Data Collection

Data Collection Detailed Explanation

Splunk is a data analytics platform, and its value begins with the ability to collect data from a wide range of sources. This data is ingested through inputs defined in configuration files, processed, and indexed for later searching.

1. Data Input Types

Splunk supports multiple input methods, and these are defined primarily using the inputs.conf file. Each input method is designed to collect data from different types of systems and formats.

File and Directory Monitoring

Monitors a specific file or a directory containing files.
Common for collecting application logs, web server logs, or custom log files.
Splunk watches for new content in the file and ingests it line by line.

TCP/UDP Streams

Accepts data over network ports.
Used in environments where systems send logs over the network, such as syslog servers.
TCP provides reliability, while UDP is faster but does not guarantee delivery.

HTTP Event Collector (HEC)

Accepts data via REST API POST requests.
Data must be in JSON format.
Uses token-based authentication to secure input.
Common for modern apps and services, cloud environments, or IoT devices.

Example: A cloud app can send log events using HTTP POST to Splunk Cloud via HEC.

Scripted Inputs

Runs a script (written in Python, Bash, etc.) to collect data periodically.
Useful for running API calls or commands on remote systems and collecting the results.
The script's output becomes Splunk events.

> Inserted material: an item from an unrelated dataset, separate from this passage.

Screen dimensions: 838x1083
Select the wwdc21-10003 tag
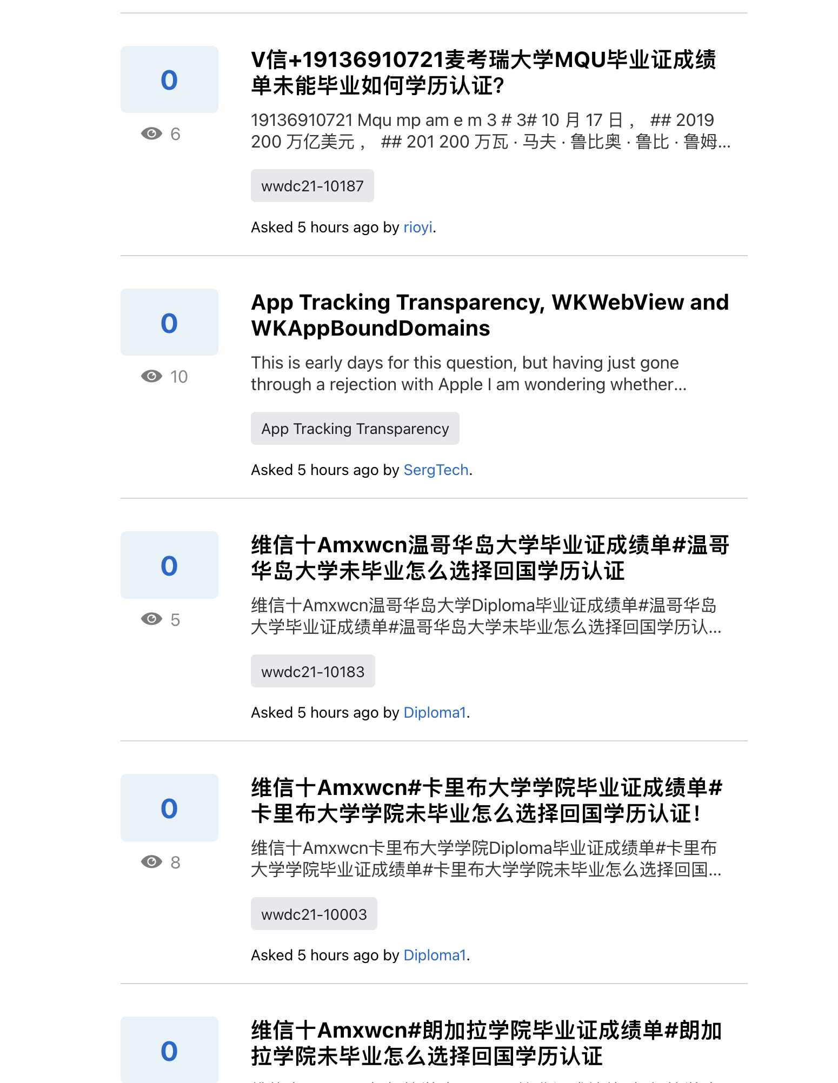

Example: A script that queries a database and sends the results to Splunk every 10 minutes.

Modular Inputs

Created using Splunk Add-on Builder or SDK.
More advanced and reusable than simple scripted inputs.
Allows integration with external systems through APIs in a structured, scalable way.

Example: A modular input to pull data from ServiceNow or Salesforce.

Windows Inputs

Splunk can natively collect data from Windows systems using built-in features such as:

WMI (Windows Management Instrumentation)
Event Logs (System, Application, Security)
Registry Monitoring
Performance Counters (CPU, memory, network usage)

Cloud and Streaming Inputs (Kafka, AWS S3, Azure Blob)

Splunk integrates with cloud storage and streaming platforms using:
- Splunk Connect for Kafka
- Splunk Add-on for AWS
- Splunk Add-on for Microsoft Cloud Services

These allow you to bring in data from cloud-native sources like:

Amazon S3 buckets (logs, CSVs, JSON data)
Kafka topics (real-time event streaming)
Azure Event Hub or Blob Storage

2. Forwarder Types

Splunk uses Forwarders to send data from source systems to Indexers.

Universal Forwarder (UF)

A lightweight Splunk agent.
Cannot parse, transform, or filter data.
Ideal for large-scale production environments.
Low resource usage and stable for 24/7 log collection.

Example: Installed on hundreds of servers to send logs to central Indexers.

Heavy Forwarder (HF)

A full Splunk instance with all capabilities, including parsing and indexing (though indexing is typically disabled).
Can apply props.conf and transforms.conf to:
- Route events to different Indexers
- Mask or extract fields
- Modify timestamp formats
Used when preprocessing is required before the data reaches the Indexer.

Example: Used at the edge of a secure network to sanitize and forward logs to the core Splunk environment.

3. Parsing Pipeline (Data Processing Flow)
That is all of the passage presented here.